Showing posts with label NORML. Show all posts
Showing posts with label NORML. Show all posts

Sunday, February 5, 2012

Succession Planning

Days in Tallahassee 19
Remaining committees 7
Remaining Days for bills to be heard 28
Remaining days of funding 11

Although the legislators were back in the district this weekend, I stayed in town to be part of the Southern Region Students for Sensible Drug Policy Conference hosted by the Florida State University SSDP/NORML chapter.

What a great group; over 30 student leaders from Atlanta to Miami made the long haul to Tallahassee. Saturday night Sabrina from FAU led an awareness building exercise and a few fun and informative icebreakers. Today’s program featured excellent workshops created and facilitated by students.

The well-thought out program gave chapter leaders real skills, a minute to vent and time to discuss moving the conversation of drug policy. It was a time for community building; with the Internet, Skype and social networking our community may be borderless, but those face-to-face meetings are priceless.

One of the repeating themes of the day was succession planning. In their case, it was about making sure the college chapter lasts through the next graduating class. For people like me, succession planning is investing in Student’s for Sensible Drug Policy and the NORML University groups. They are my succession plan. We need to protect their financial aid and make sure they can get through college without a felony conviction.

Investing in college students is also about raising the bar for drug policy reform. They are smarter than we were when we started. We can give them insight and guidance. They may stand on the shoulders of giants; they will be able to take us further.

Today, we were reminded the struggle for human rights isn’t over. The civil rights movement is certainly not finished or over; but a new generation must be engaged and prepared or we’ll stand to lose precious gains.

Drug policy made inroads this year in Tallahassee. We’ve watched a rejection of private prisons, seen the Good Samaritan 911 bill move through the House and Senate. Mandatory minimum sentences were challenged for the second year and found favor in several committees and sensible cannabis policy has a voice. The struggle isn’t over, but we are an unstoppable force.

Sunday, January 22, 2012

When The Choir Sings

Day 9
Remaining Committees – 7
Remaining Days to be heard – 38
Remaining funding – 21 days

I’ve worked with a number of wonderful people in the drug reform movement who say they don’t like to speak at hemp festivals and pot rallies. They feel as though they are just “speaking to the choir” at those events. Over the years, as the number of people supporting safe, legal access to cannabis increases, it seems, more people qualify as converts.
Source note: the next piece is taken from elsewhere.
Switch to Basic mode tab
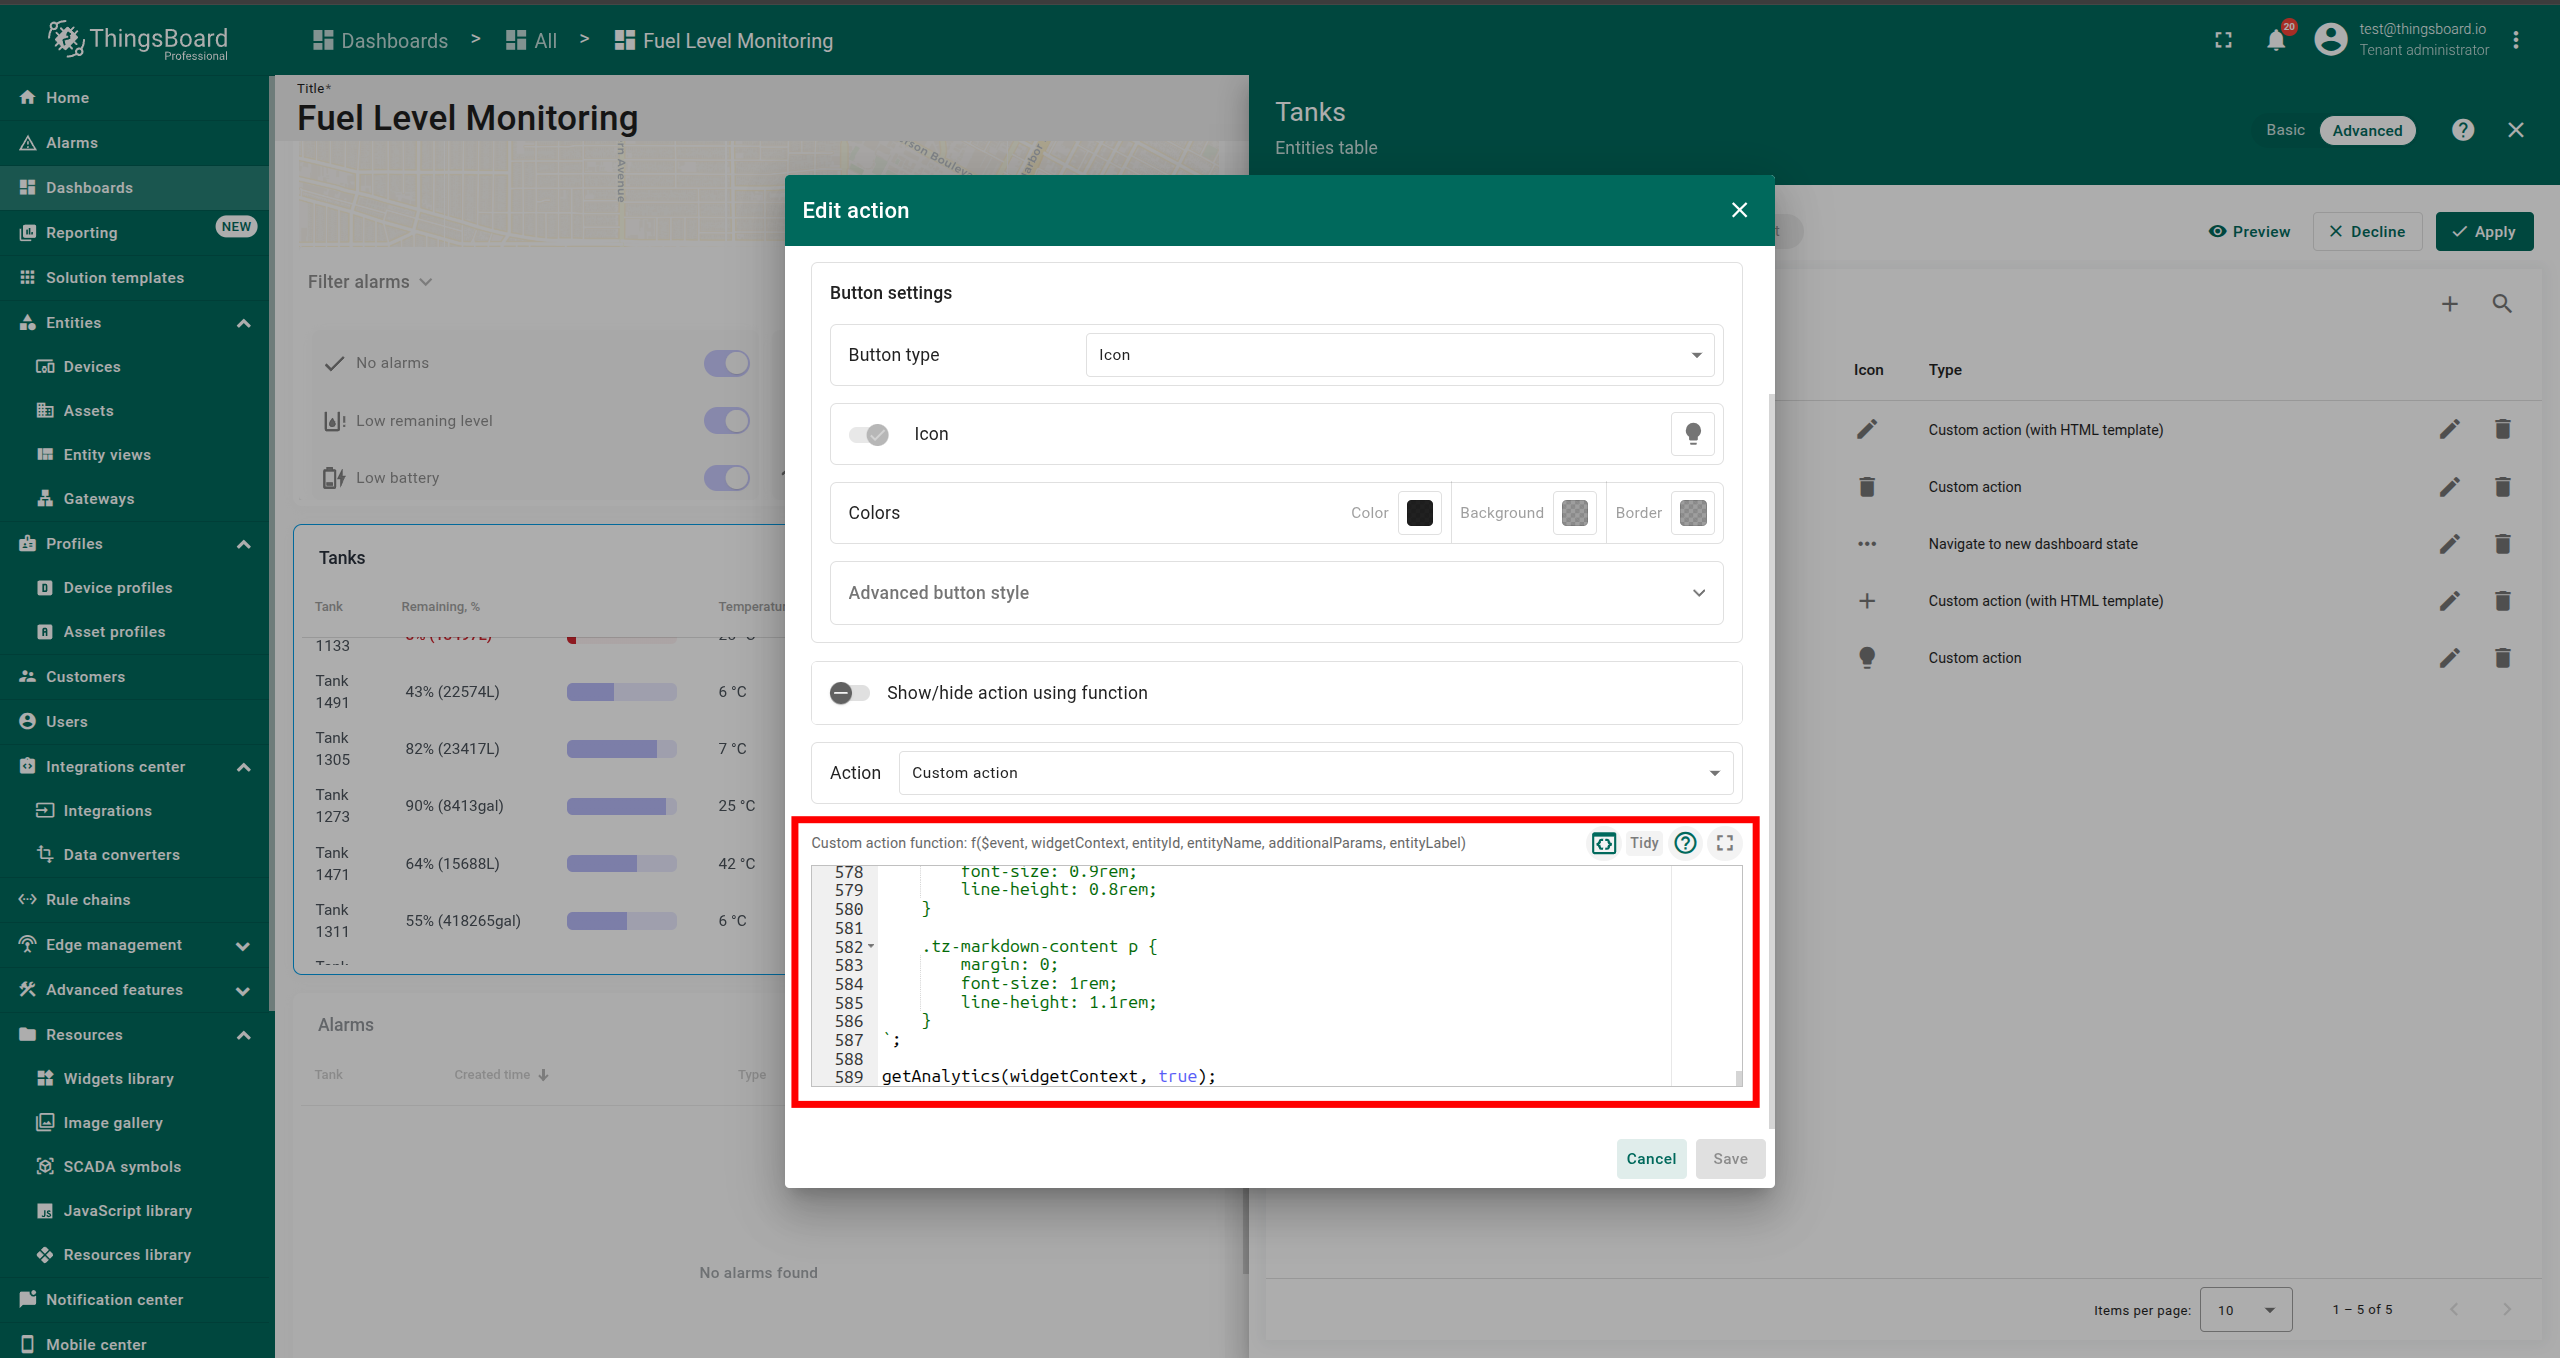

So, in a fellowship you have converts, but it is the choir singing that will often move you as much, if not more, than the spoken message.

The choir of supporters in Florida have begun to sing. Nearly 1000 people sent e-mail messages to key members in the House and the Senate. Those voices moved two lawmakers who agree we should let the voters decide.
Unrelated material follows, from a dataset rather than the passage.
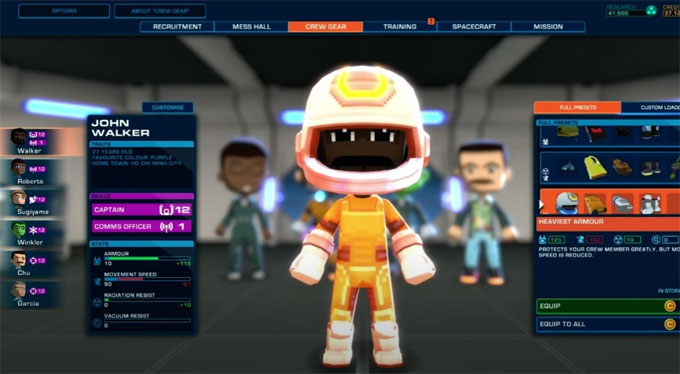Equip the preset to all crew
The width and height of the screenshot is (680, 374).
(608, 324)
I feel pretty blessed to be here, seeing the lawmakers come to understand what it is we know about this plant. Being away from home is hard, even when the work is this important. I stayed in Tallahassee to make some strategic meetings making me more than a little homesick.

Each week we have identified select targets for educational efforts. This week we’ve adopted a pretty ambitious agenda. From our target list of Senators and House members, we’ve identified 600 supporters from their districts. If we can move our choir to share their story with their own personal representative and invite their neighbors to do the same, we will create the avalanche of support we need to pass a medical protection bill this year.

My job, as I go door-to-door meeting with these lawmakers is to listen for their hidden fears and find a way to move them. We already know the greatest misperception we have to overcome is the idea Floridians don’t support safe, legal access to cannabis medicine.

On the average, when we send out a “request for action”, a narrow percentage of people actually open the e-mail and take action. If only 1 in 20 of the people we asked to contact their lawmaker takes action, only 30 letters will be sent.

Do you believe the voice of 30 people is enough to move lawmaker in a state with nearly 18 million people? Surely, the walls of Jericho fell with just the blast of a trumpet and in this world of infinite possibilities nothing is impossible, but I believe we need more people to join the chorus.

Sometimes the choir sings, sometimes we all sing along.

Today, we need to all sing along. What are you waiting for? When will you talk to your neighbor about writing a letter, your barber, the stock boy and cashier? When will you call upon your congregation and office friends? If you wait for someone else to carry the message, we will be waiting another year for safe access for our patients.

Every day I wear a couple cannabis leaf lapel pins on my suit jacket. In the halls, in the elevators, in line at the cafeteria in the Capital, I am constantly asked about them. Last night, I went to a college bar with a former NORML board member. No one seemed to notice the embroidered pot leaf on my shirt. In the bars, in the streets, among the people this is not an issue, people already agree with you.

It takes a lot of courage to contact those lawmakers each day. It took a lot of strength for Cathy to come here with her caregiver to go door-to-door among scoffers. It is hard being here, away from a family I adore, dogs that always miss me and a home I love.

Yes, it is hard, it is a little scary to come out of the closet and show your true colors, but for now, we need you to join the choir and sing along! Don’t be afraid, it is the right thing to do.